→ Required action:
Return the full set of entries below exactly, leaving every image out.

*** Opening of Source information ***

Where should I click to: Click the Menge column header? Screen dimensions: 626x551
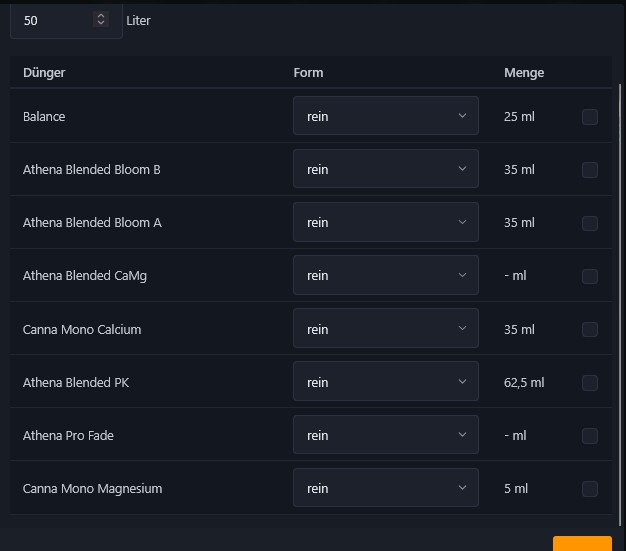[524, 73]
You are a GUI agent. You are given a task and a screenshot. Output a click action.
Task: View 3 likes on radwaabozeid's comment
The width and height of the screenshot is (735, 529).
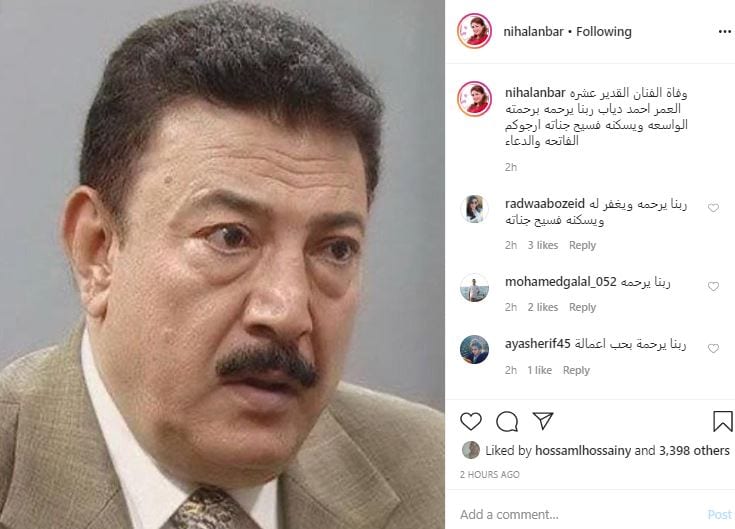543,245
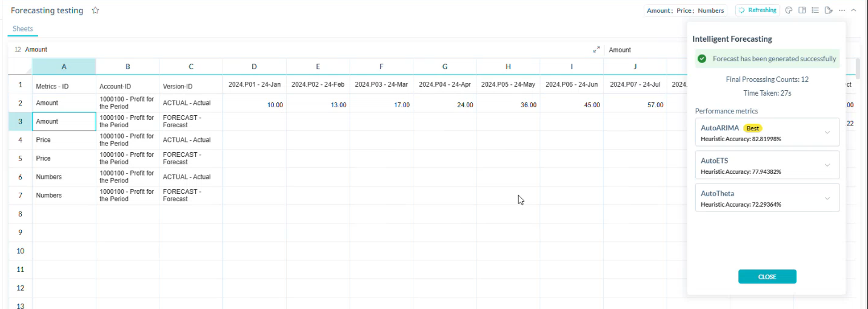Collapse the top header with the chevron

point(854,10)
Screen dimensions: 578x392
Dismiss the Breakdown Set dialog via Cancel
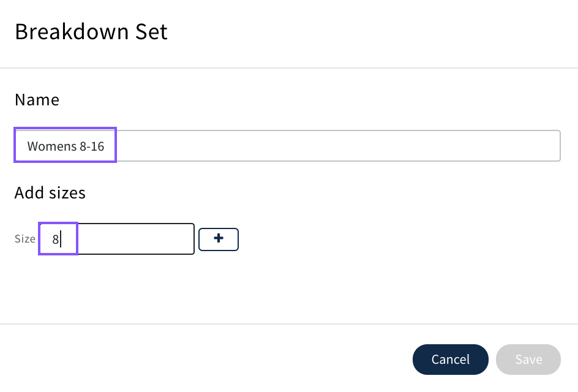450,360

*** Close of Source information ***

→ Solution for this task:
Where should I click to: Click the Menge column header? Screen dimensions: 626x551
[524, 73]
You are a GUI agent. You are given a task and a screenshot. Output a click action.
Task: View 3 likes on radwaabozeid's comment
The width and height of the screenshot is (735, 529).
543,245
Collapse the top header with the chevron

point(854,10)
Screen dimensions: 578x392
Dismiss the Breakdown Set dialog via Cancel
450,360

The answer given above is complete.